> Tasks to complete
A. Rewrite the entries from their first line through the line containing "click(x=22, y=23)", inclusive, replacing "Solitaire" with "Minesweeper" and leaving everything else unchanged.
B. Extend the passage on logistic regression and decision boundaries, picking up after its final line.

*** Passage provided

Now, to predict the label, calculate the predicted probability for each (sub-)classifier. Put it into the category where this probablity is the highest.



**A bit of math**

Given $n$ features, and $m$ independent data rows,
$$
\underbrace{\min}_{C_1,C_2,\cdots,C_n}  \sum_{j=1}^m \left(y^{\text{pred}}_j - y^{\text{actual}}_j\right)^2 \\
\text{Where decision boundary}  = C_1x_1 + C_2x_2 + \cdots + C_nx_n 
$$


**Therefore, it is evident that if the number of features is too low, the decision boundary won't be able to partition the data correctly. **
![](http://openclassroom.stanford.edu/MainFolder/courses/MachineLearning/exercises/ex8materials/ex8b_100.png)

**Two solutions**
* Increase number of features, since this will draw the decision boundary in a higher dimension, and hopefully resulting in finer grained partition. (This runs the risk of *overfitting*, discussed below ).
* Use methods other than Logistic regression, that are capable of **non-planar** i.e. curved decision boundaries.

## Overfitting
![](https://upload.wikimedia.org/wikipedia/commons/thumb/1/19/Overfitting.svg/400px-Overfitting.svg.png)

******
*** Information given

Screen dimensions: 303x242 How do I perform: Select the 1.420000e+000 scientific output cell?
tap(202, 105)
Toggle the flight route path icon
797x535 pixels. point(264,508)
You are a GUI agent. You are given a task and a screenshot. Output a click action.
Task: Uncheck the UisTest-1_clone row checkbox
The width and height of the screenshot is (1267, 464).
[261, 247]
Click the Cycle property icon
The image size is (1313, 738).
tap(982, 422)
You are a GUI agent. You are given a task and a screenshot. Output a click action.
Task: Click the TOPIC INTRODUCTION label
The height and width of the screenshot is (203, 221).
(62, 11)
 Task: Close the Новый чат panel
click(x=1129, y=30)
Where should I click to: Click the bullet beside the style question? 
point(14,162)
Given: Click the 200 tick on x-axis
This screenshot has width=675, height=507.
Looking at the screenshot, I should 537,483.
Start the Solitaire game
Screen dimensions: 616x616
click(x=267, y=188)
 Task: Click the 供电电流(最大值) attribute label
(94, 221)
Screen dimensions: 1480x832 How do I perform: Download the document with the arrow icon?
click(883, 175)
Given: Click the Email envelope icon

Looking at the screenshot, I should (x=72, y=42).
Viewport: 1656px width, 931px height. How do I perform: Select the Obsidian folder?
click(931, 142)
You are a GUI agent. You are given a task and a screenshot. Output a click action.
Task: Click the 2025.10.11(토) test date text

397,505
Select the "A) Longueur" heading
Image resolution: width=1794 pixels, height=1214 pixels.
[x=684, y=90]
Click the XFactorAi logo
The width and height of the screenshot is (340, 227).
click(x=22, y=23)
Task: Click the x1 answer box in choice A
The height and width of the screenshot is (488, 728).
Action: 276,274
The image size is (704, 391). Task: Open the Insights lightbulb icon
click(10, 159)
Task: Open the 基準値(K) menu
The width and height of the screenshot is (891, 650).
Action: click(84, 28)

******

> Results of the tasks
A.
Screen dimensions: 303x242 How do I perform: Select the 1.420000e+000 scientific output cell?
tap(202, 105)
Toggle the flight route path icon
797x535 pixels. point(264,508)
You are a GUI agent. You are given a task and a screenshot. Output a click action.
Task: Uncheck the UisTest-1_clone row checkbox
The width and height of the screenshot is (1267, 464).
[261, 247]
Click the Cycle property icon
The image size is (1313, 738).
tap(982, 422)
You are a GUI agent. You are given a task and a screenshot. Output a click action.
Task: Click the TOPIC INTRODUCTION label
The height and width of the screenshot is (203, 221).
(62, 11)
 Task: Close the Новый чат panel
click(x=1129, y=30)
Where should I click to: Click the bullet beside the style question? 
point(14,162)
Given: Click the 200 tick on x-axis
This screenshot has width=675, height=507.
Looking at the screenshot, I should 537,483.
Start the Minesweeper game
Screen dimensions: 616x616
click(x=267, y=188)
 Task: Click the 供电电流(最大值) attribute label
(94, 221)
Screen dimensions: 1480x832 How do I perform: Download the document with the arrow icon?
click(883, 175)
Given: Click the Email envelope icon

Looking at the screenshot, I should (x=72, y=42).
Viewport: 1656px width, 931px height. How do I perform: Select the Obsidian folder?
click(931, 142)
You are a GUI agent. You are given a task and a screenshot. Output a click action.
Task: Click the 2025.10.11(토) test date text

397,505
Select the "A) Longueur" heading
Image resolution: width=1794 pixels, height=1214 pixels.
[x=684, y=90]
Click the XFactorAi logo
The width and height of the screenshot is (340, 227).
click(x=22, y=23)

B.
Schematic diagram, of course for Logistic regression, decision boundary cannot be non-planar.

## How to detect overfitting: Cross validation and learning curve

In [None]:
matplotlib.rcParams['figure.figsize'] = (4,3)
train_sizes = np.linspace(0.05, 0.99, 10)

train_scores = []
test_scores = []

for ntraining in train_sizes:
    training_data, test_data, training_labels, test_labels = train_test_split(images, image_labels, train_size=ntraining)
    
    lr.fit(training_data, training_labels)
    
    train_scores.append(lr.score(training_data, training_labels))
    test_scores.append(lr.score(test_data, test_labels))
    
plt.plot(train_sizes, train_scores, label = 'training score')
plt.plot(train_sizes, test_scores, label = 'test score')
plt.xlabel('training set size')
plt.legend() 

##  Cross-validation is built into scipy

In [None]:
import pandas as pd

In [None]:
from sklearn.model_selection import learning_curve

In [None]:
curve = learning_curve(lr, images, image_labels, train_sizes= np.linspace(0.03, 0.99, 10), cv = 18, n_jobs = 12)

In [None]:
train_sizes, train_scores, test_scores = curve

In [None]:
train_scores = pd.DataFrame(train_scores)
train_scores.loc[:,'train_size'] = train_sizes
test_scores = pd.DataFrame(test_scores)
test_scores.loc[:,'train_size'] = train_sizes

In [None]:
test_scores.head()

In [None]:
train_scores = pd.melt(train_scores, id_vars=['train_size'], value_name = 'CrossVal score')
test_scores = pd.melt(test_scores, id_vars=['train_size'], value_name = 'CrossVal score')

In [None]:
train_scores.head()

In [None]:
test_scores.head()

In [None]:
matplotlib.rcParams['figure.figsize'] = (4,3)
sns.tsplot(train_scores, time = 'train_size', unit='variable', value = 'CrossVal score')
sns.tsplot(test_scores, time = 'train_size', unit='variable', value = 'CrossVal score', color='g')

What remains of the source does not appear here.